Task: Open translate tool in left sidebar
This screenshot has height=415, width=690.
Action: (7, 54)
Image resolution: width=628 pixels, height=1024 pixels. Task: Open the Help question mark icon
━━━━━━━━━━
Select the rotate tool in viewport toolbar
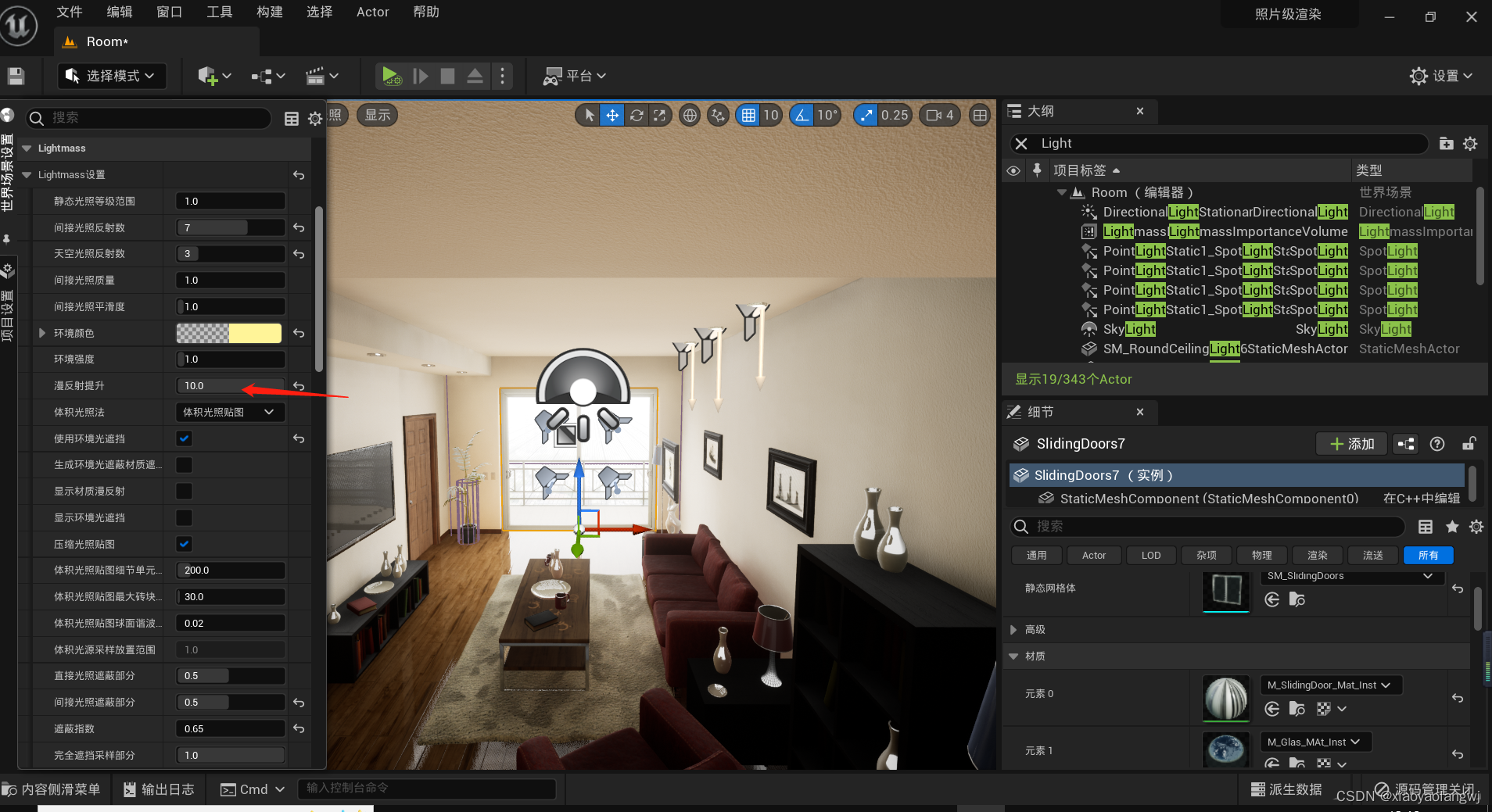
━━━━━━━━━━
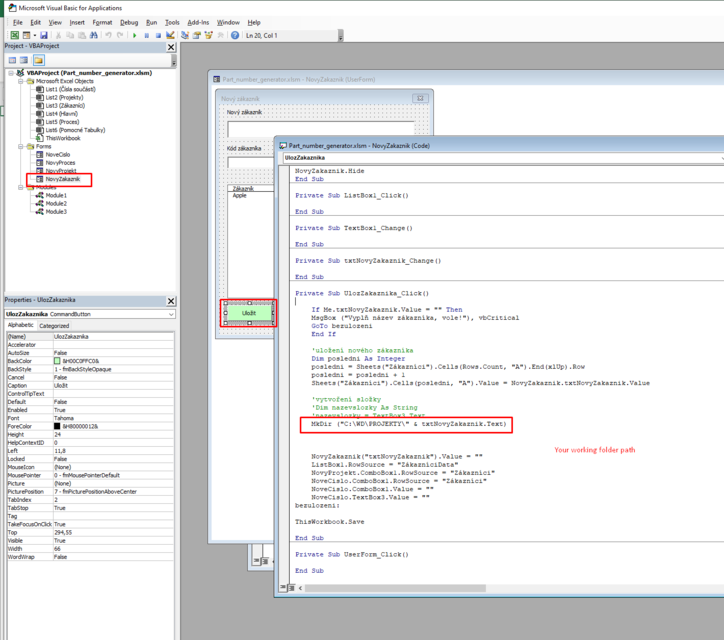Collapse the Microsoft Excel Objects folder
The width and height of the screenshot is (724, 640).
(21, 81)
━━━━━━━━━━
What is needed
From the records above, print exactly the lines that run from the line with "Task: Open translate tool in left sidebar" to the line with "Image resolution: width=628", inclusive.

Worked solution
Task: Open translate tool in left sidebar
This screenshot has height=415, width=690.
Action: (7, 54)
Image resolution: width=628 pixels, height=1024 pixels. Task: Open the Help question mark icon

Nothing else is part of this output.